The road project has its roots in a discovery that occurred eight years ago. A large deposit of nickel and copper was discovered in an area now known as the Eagle Mine. The mine is only 22 miles from the nearest refinery as the crow flies, but the trip is nearly three times as long via existing roads. The proposed solution was to construct a new county road, a direct path from the mine to the mill. That would allow the trucks to bypass busy city streets and college students at the nearby state university that sat along the existing roads between the mine and mill.
Elected officials broadly support the project, since they see it as critical for the community’s safety and environmental health.
But the EPA does not care. Even though the state’s Department of Environmental Quality intended to approve the new road pursuant to its authority to do so under the Clean Water Act, the EPA vetoed the state’s permit with vaguely stated objections about dangers to the environment. Agency officials never provided the kind of details that would allow their concerns to be objectively assessed, but they stuck to their objections tenaciously.
Ironically, the EPA is blocking a project that would benefit the environment. The new road would lead to fossil fuel savings, and much less carbon dioxide emitted from the trucks. And the public-safety arguments are likewise compelling.

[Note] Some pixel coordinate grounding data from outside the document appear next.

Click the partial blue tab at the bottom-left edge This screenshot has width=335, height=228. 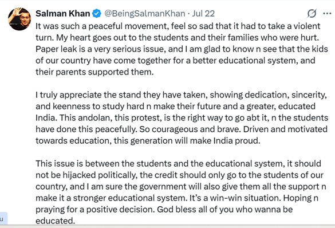3,218
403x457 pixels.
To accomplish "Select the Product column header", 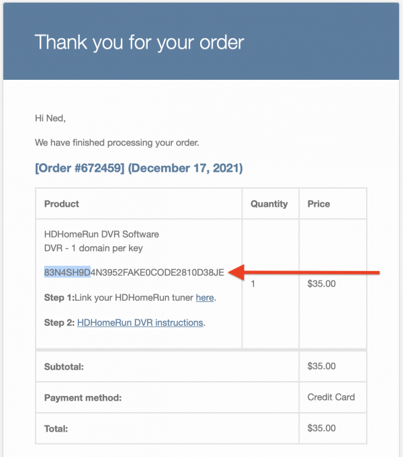I will [x=62, y=204].
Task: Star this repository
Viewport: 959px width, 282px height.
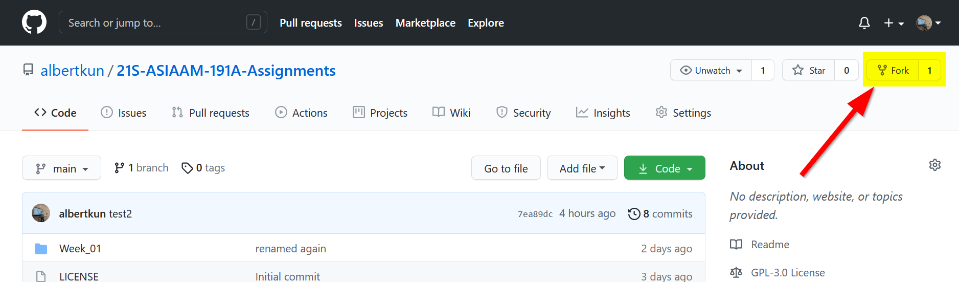Action: [x=809, y=70]
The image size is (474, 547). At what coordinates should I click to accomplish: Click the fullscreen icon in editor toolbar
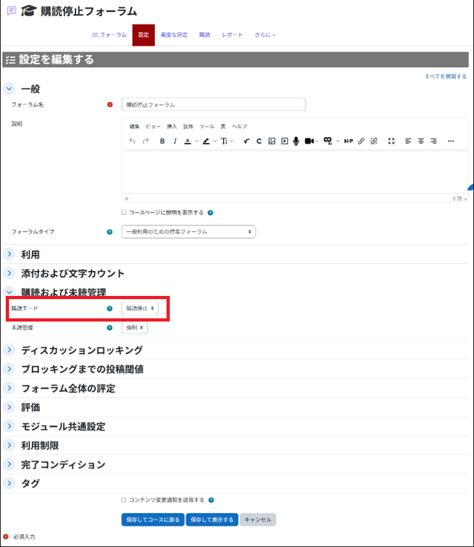click(x=391, y=141)
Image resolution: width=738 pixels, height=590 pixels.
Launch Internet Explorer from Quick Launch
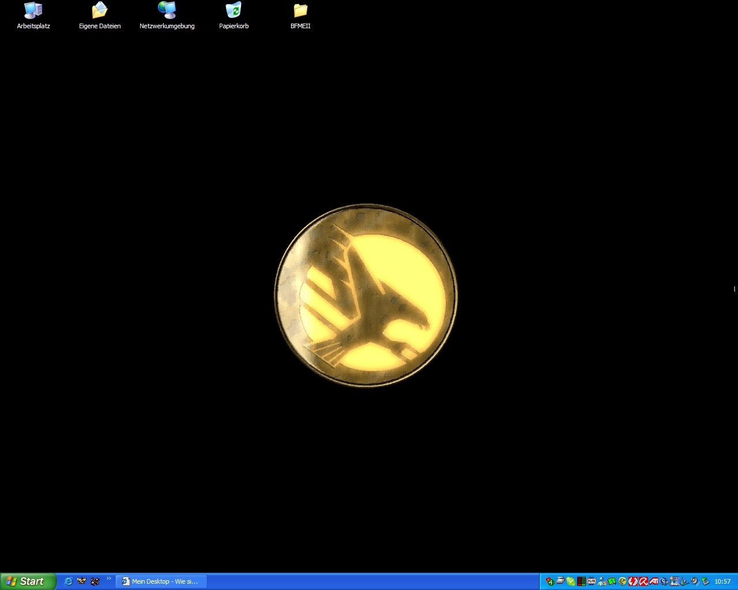(x=68, y=581)
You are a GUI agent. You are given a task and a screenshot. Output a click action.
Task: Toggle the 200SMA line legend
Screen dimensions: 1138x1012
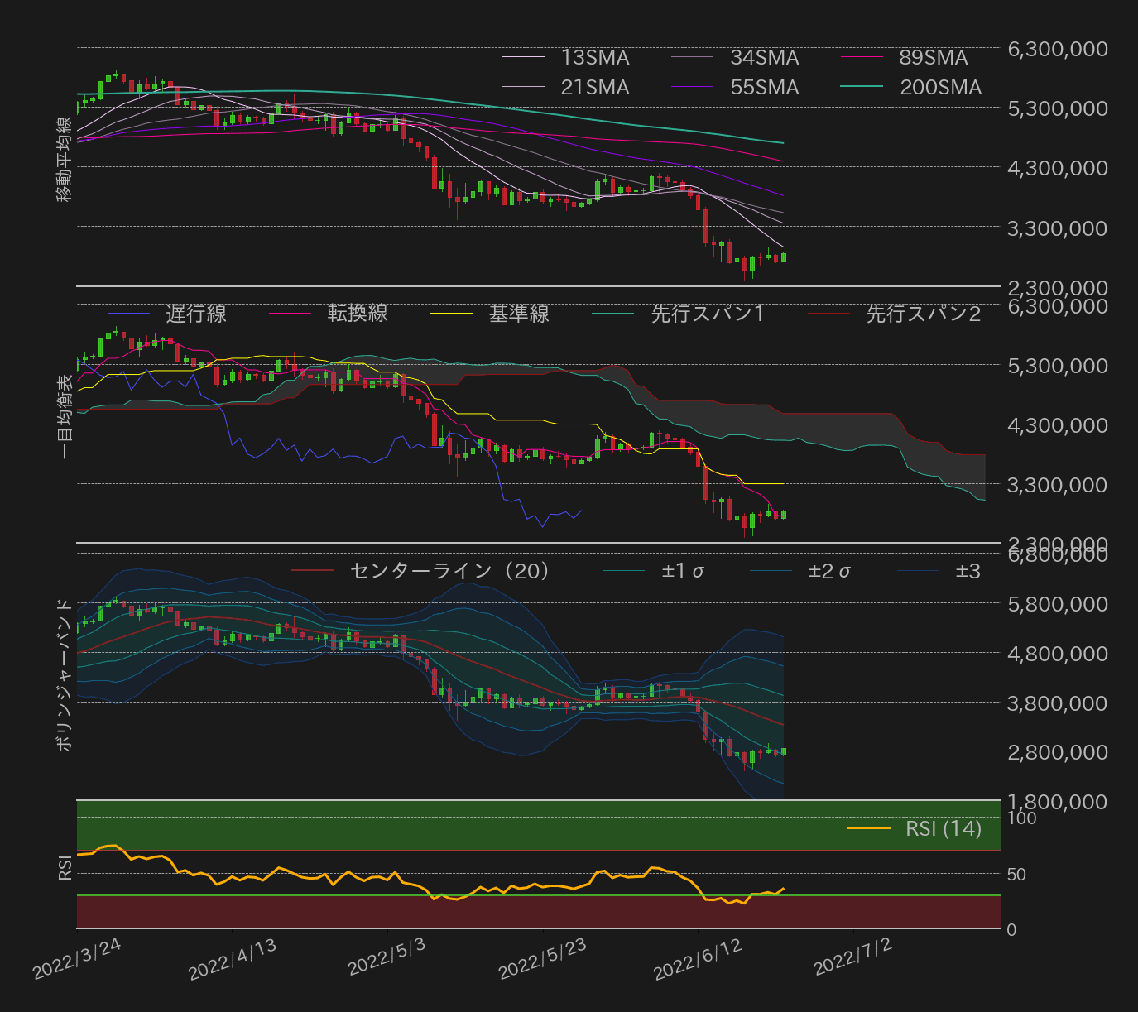[x=940, y=87]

None of this matters to the federal leviathan. And what is most stunning is the EPA’s insistence that the Road Commission has no right to challenge its decision. It argued below that the courts could not even hear the case, and the lower court bought this argument.
PLF thinks differently. This case is not unlike our Sackett and Hawkes cases, where the EPA and Army Corps of Engineers similarly argued that their outrageous decisions were not subject to judicial review. We won those cases when the Supreme Court agreed with us that these agency decisions were subject to judicial review. We plan to win this one, too.
Although PLF represented government entities at times during its early years, in more recent times PLF generally has not done so. But here the EPA has so wronged this local government that we had no choice but to become involved and right this wrong. We look forward to the day the Road Commission breaks ground on what it will call County Road 595.